**WORK TASK**
In the material below, the lines between the one holding "Website (84, 2247)" and the one holding "Lenardo und Blandine", inclusive, are to be set down word for word. Pictures stay out.

##### THE INPUT #####

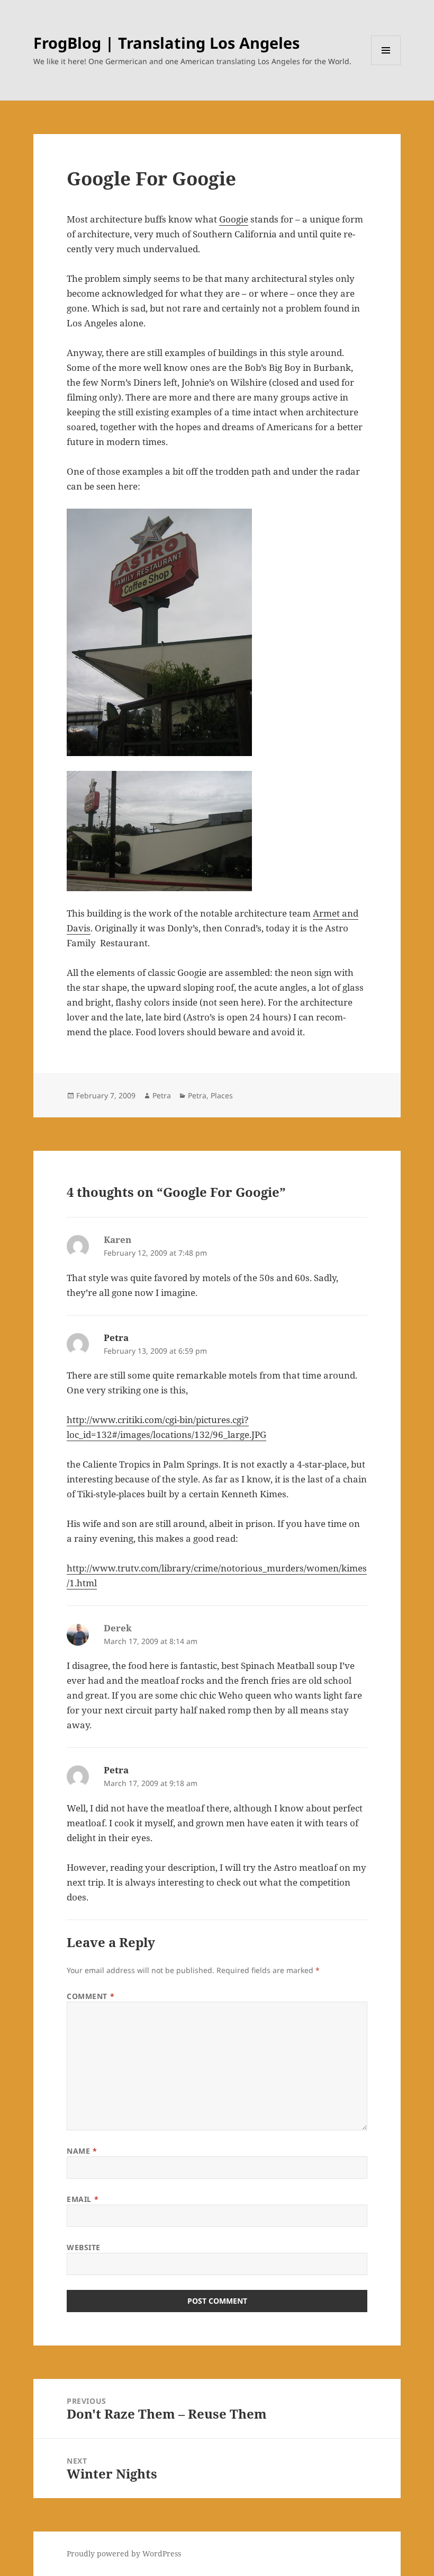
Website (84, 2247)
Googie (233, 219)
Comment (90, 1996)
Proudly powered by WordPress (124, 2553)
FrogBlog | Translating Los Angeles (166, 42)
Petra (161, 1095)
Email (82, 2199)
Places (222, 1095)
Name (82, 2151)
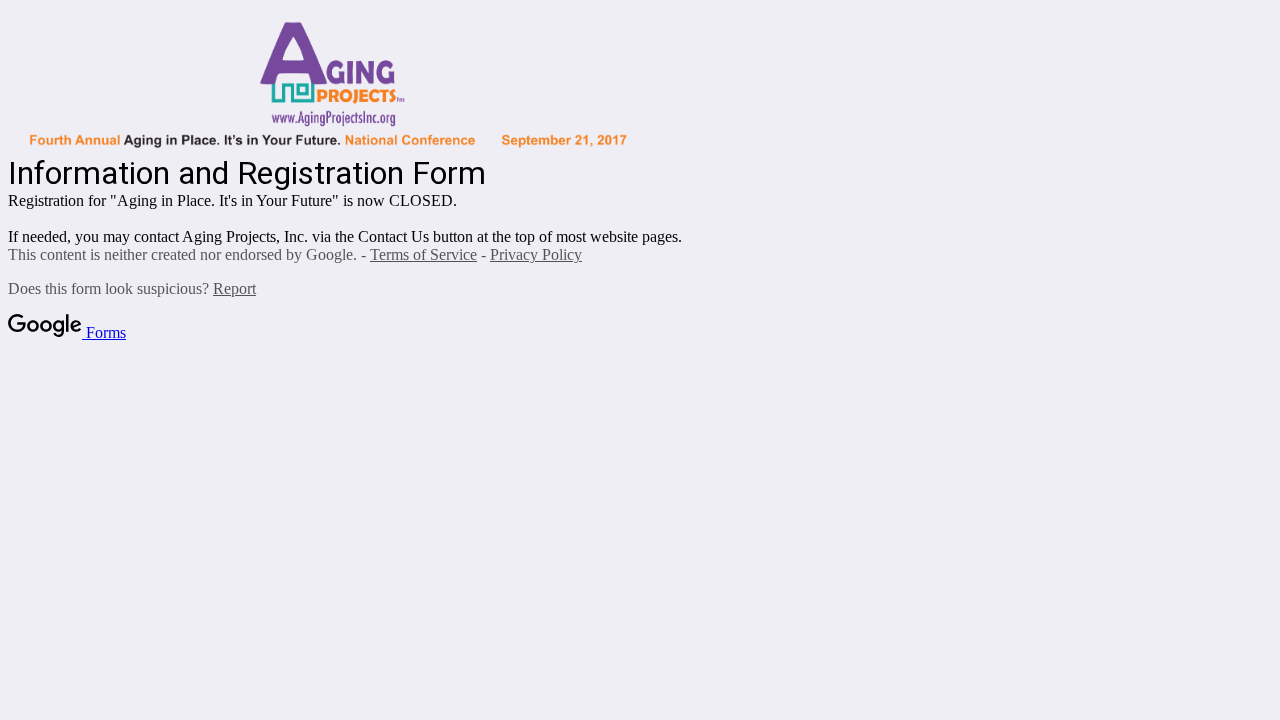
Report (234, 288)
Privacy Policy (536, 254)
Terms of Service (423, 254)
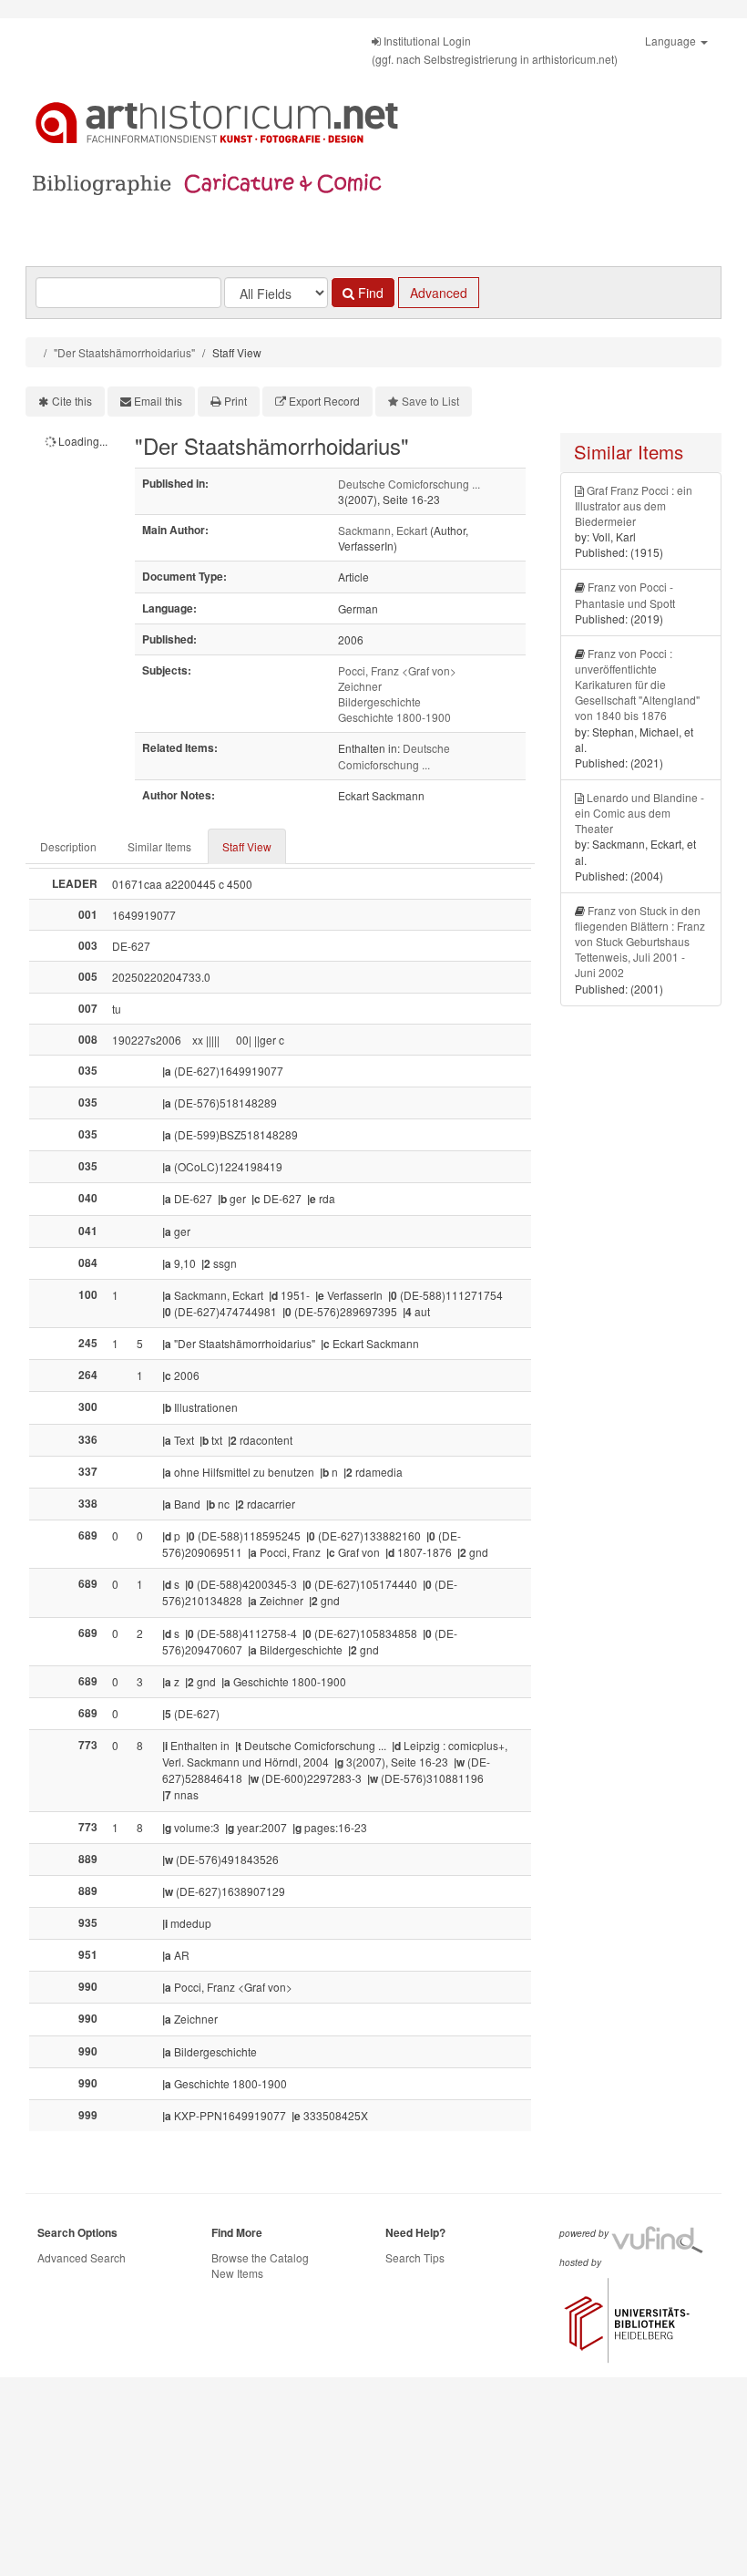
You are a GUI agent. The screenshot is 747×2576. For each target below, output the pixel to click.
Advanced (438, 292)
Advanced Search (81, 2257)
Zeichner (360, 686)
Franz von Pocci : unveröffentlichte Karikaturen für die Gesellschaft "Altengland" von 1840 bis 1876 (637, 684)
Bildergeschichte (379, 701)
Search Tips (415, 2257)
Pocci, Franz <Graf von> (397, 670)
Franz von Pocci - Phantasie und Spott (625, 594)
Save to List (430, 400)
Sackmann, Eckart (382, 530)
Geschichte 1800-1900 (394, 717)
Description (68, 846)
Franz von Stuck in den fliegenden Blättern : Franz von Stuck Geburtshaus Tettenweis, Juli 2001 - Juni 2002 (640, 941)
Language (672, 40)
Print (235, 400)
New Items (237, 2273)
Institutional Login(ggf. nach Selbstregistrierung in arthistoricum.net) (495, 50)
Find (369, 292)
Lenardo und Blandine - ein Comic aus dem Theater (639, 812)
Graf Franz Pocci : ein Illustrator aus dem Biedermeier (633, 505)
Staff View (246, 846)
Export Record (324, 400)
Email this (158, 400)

#####
##### THE INPUT #####

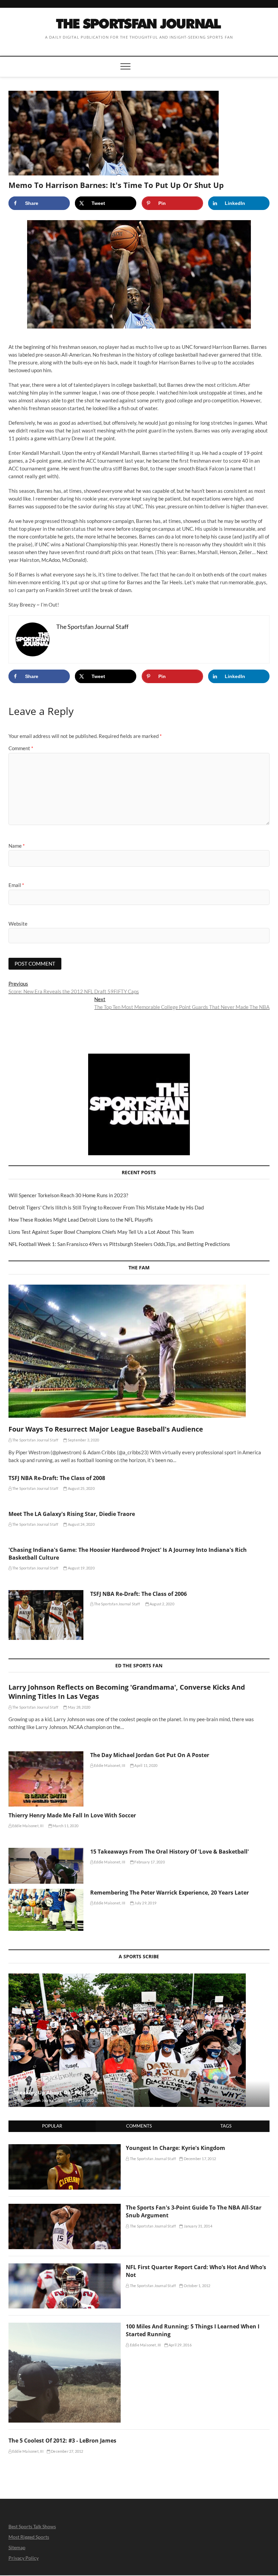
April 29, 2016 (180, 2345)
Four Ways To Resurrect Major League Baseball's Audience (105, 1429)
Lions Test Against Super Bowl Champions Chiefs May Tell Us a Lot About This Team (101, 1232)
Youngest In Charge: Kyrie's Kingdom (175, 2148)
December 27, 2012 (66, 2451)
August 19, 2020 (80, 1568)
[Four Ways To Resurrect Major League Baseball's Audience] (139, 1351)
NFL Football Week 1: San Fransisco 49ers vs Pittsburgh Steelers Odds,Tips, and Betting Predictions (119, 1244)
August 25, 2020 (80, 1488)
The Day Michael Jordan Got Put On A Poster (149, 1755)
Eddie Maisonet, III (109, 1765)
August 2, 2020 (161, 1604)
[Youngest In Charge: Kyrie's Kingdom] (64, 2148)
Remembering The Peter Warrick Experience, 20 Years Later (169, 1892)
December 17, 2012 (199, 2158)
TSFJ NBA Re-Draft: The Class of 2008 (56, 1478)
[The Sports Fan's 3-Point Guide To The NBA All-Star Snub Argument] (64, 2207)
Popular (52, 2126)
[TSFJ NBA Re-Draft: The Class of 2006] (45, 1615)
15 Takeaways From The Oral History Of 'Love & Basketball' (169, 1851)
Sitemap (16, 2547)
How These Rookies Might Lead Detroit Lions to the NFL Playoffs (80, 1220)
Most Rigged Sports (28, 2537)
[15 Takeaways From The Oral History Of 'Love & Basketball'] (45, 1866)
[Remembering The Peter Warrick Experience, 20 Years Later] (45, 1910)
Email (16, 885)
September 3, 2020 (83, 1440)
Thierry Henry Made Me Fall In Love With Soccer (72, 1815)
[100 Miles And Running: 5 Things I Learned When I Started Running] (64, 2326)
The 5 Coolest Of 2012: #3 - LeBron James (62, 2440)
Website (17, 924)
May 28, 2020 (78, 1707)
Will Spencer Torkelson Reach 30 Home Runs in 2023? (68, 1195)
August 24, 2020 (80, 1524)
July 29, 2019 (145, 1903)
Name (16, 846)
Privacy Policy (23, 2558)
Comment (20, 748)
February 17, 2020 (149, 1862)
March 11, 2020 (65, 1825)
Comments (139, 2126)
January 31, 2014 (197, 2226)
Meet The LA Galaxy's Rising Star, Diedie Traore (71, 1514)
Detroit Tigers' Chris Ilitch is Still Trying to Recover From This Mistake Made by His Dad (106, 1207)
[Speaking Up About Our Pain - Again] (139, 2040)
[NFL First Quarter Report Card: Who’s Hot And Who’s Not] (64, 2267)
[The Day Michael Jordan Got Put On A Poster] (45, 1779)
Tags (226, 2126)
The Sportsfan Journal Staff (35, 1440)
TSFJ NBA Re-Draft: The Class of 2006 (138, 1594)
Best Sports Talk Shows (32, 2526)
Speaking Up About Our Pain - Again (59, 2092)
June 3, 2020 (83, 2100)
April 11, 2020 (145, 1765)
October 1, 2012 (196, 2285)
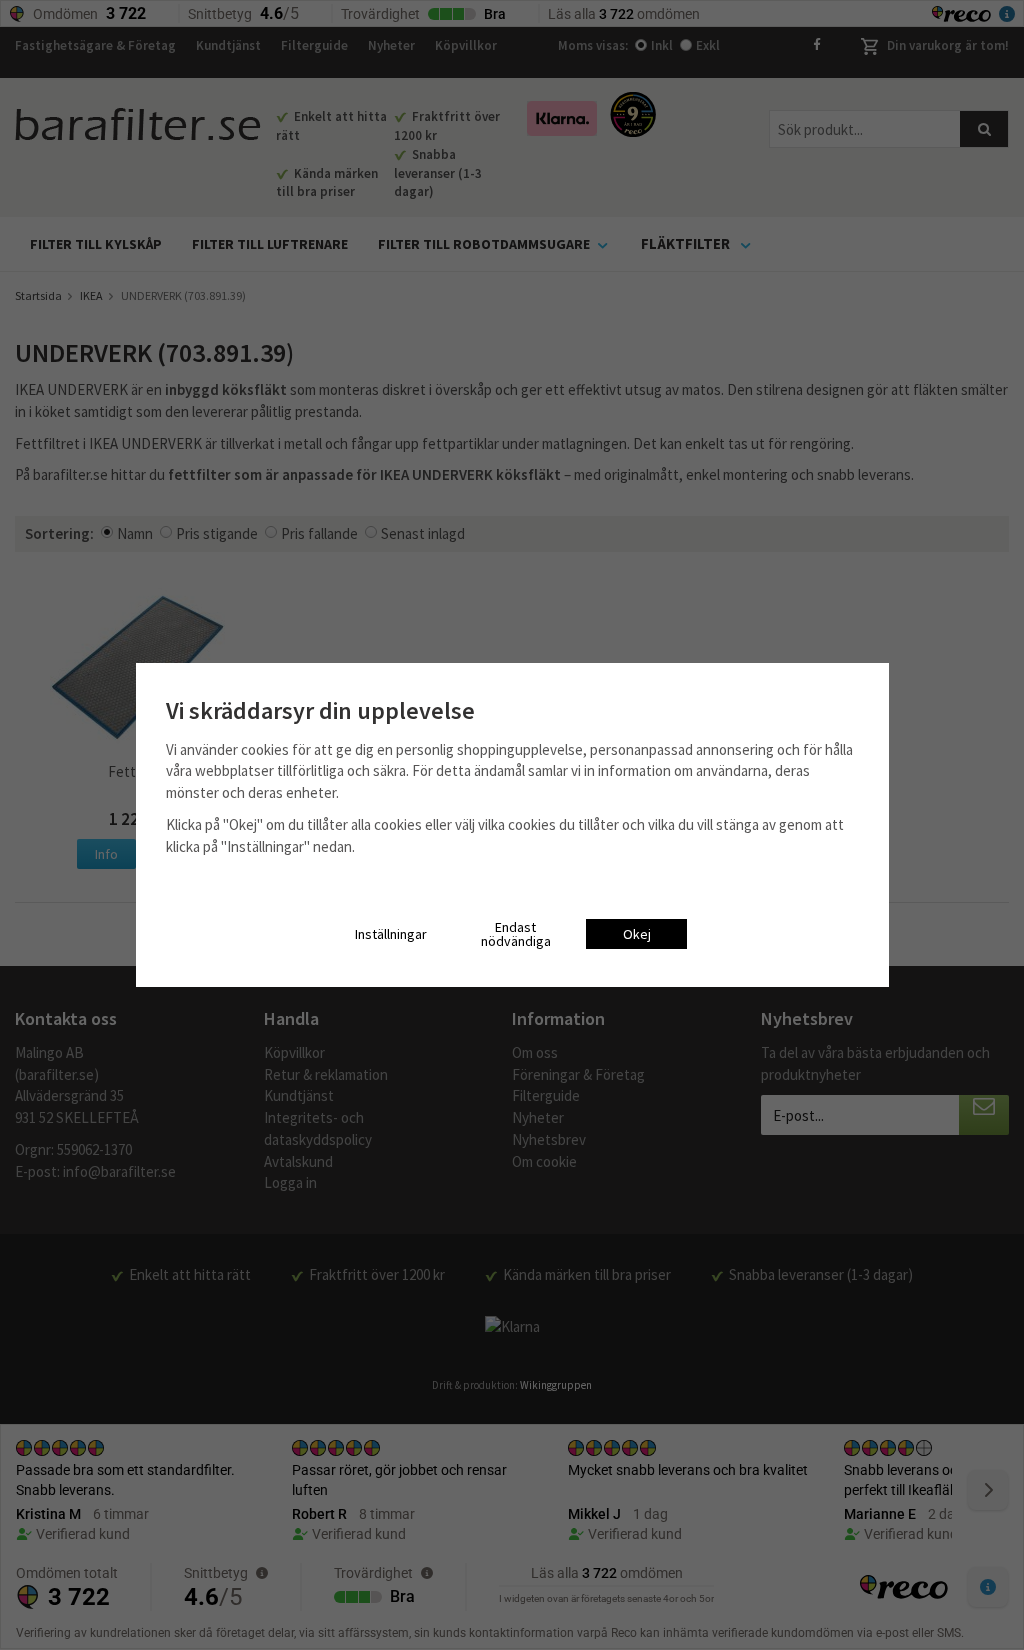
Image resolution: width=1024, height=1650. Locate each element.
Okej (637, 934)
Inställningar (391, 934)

#####

**RESPONSE AREA**
Website (84, 2247)
Googie (233, 219)
Comment (90, 1996)
Proudly powered by WordPress (124, 2553)
FrogBlog | Translating Los Angeles (166, 42)
Petra (161, 1095)
Email (82, 2199)
Places (222, 1095)
Name (82, 2151)
Report (234, 288)
Privacy Policy (536, 254)
Terms of Service (423, 254)
You are a GUI agent. The screenshot is 747×2576. For each target below, output the pixel to click.
Advanced (438, 292)
Advanced Search (81, 2257)
Zeichner (360, 686)
Franz von Pocci : unveröffentlichte Karikaturen für die Gesellschaft "Altengland" von 1840 bis 1876 (637, 684)
Bildergeschichte (379, 701)
Search Tips (415, 2257)
Pocci, Franz <Graf von> (397, 670)
Franz von Pocci - Phantasie und Spott (625, 594)
Save to List (430, 400)
Sackmann, Eckart (382, 530)
Geschichte 1800-1900 (394, 717)
Description (68, 846)
Franz von Stuck in den fliegenden Blättern : Franz von Stuck Geburtshaus Tettenweis, Juli 2001 - Juni 2002 (640, 941)
Language (672, 40)
Print (235, 400)
New Items (237, 2273)
Institutional Login(ggf. nach Selbstregistrierung in arthistoricum.net) (495, 50)
Find (369, 292)
Lenardo und Blandine - ein Comic aus dem Theater (639, 812)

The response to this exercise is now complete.